>> BEGIN Information provided

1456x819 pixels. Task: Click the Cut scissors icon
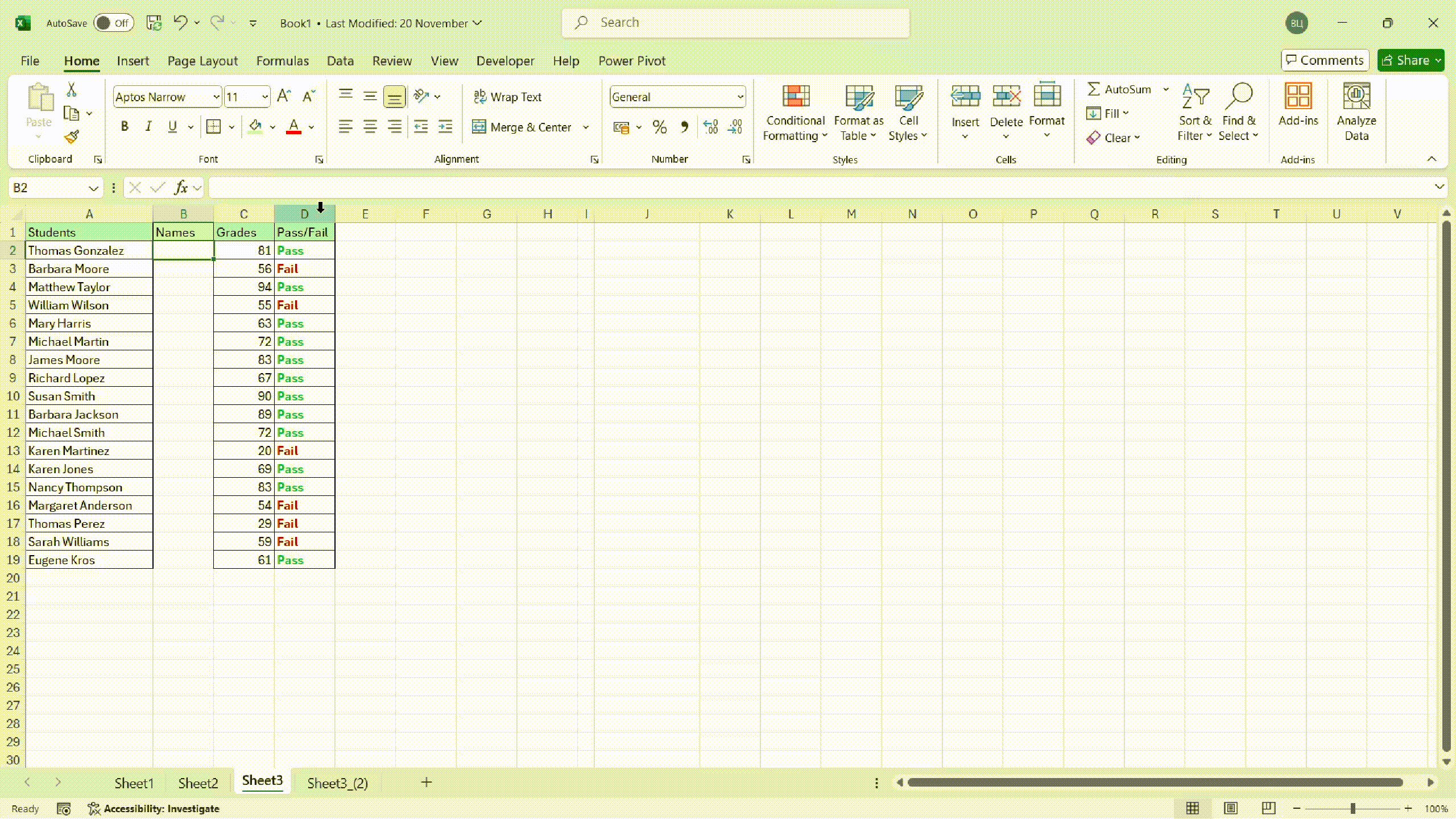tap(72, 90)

>> END Information provided
>> BEGIN Information provided

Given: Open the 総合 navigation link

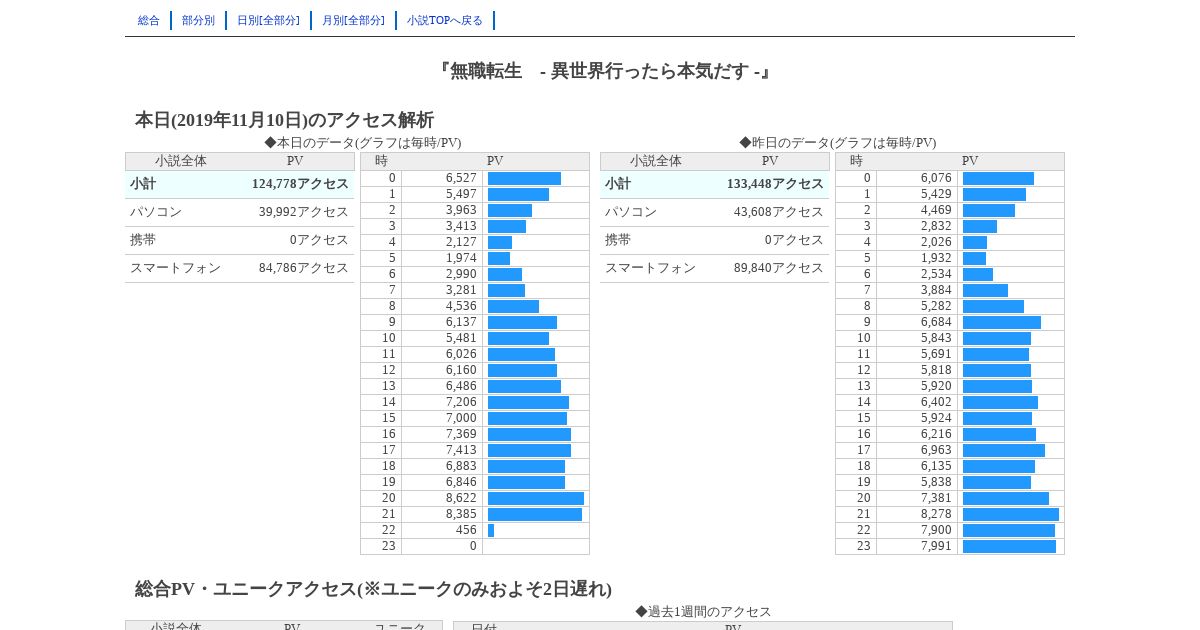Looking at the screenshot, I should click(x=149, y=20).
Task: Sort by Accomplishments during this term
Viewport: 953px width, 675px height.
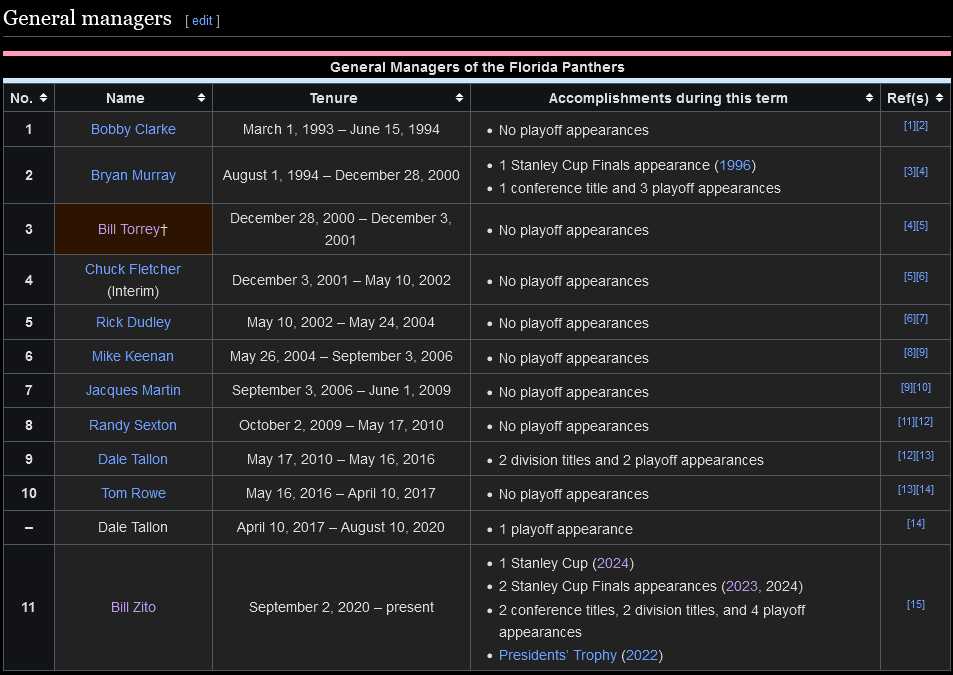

>> END Information provided

_Challenge_
Starting at the line that has "1456x819 pixels. Task: Click" and ending with the line that has "tap(72, 90)", write those lines out again with "scissors icon" changed to "clipboard icon" and nothing else altered. Omit the pictures.

_Answer to this exercise_
1456x819 pixels. Task: Click the Cut clipboard icon
tap(72, 90)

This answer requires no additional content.